WORK ITEM ▸ A word-for-word restatement of the whole listing is the expected answer.

MATERIAL SUPPLIED ▸
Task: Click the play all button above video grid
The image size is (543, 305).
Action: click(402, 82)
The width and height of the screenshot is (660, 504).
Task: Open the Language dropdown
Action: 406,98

RESPONSE FOR THIS EXERCISE ▸
Task: Click the play all button above video grid
The image size is (543, 305).
Action: click(402, 82)
The width and height of the screenshot is (660, 504).
Task: Open the Language dropdown
Action: 406,98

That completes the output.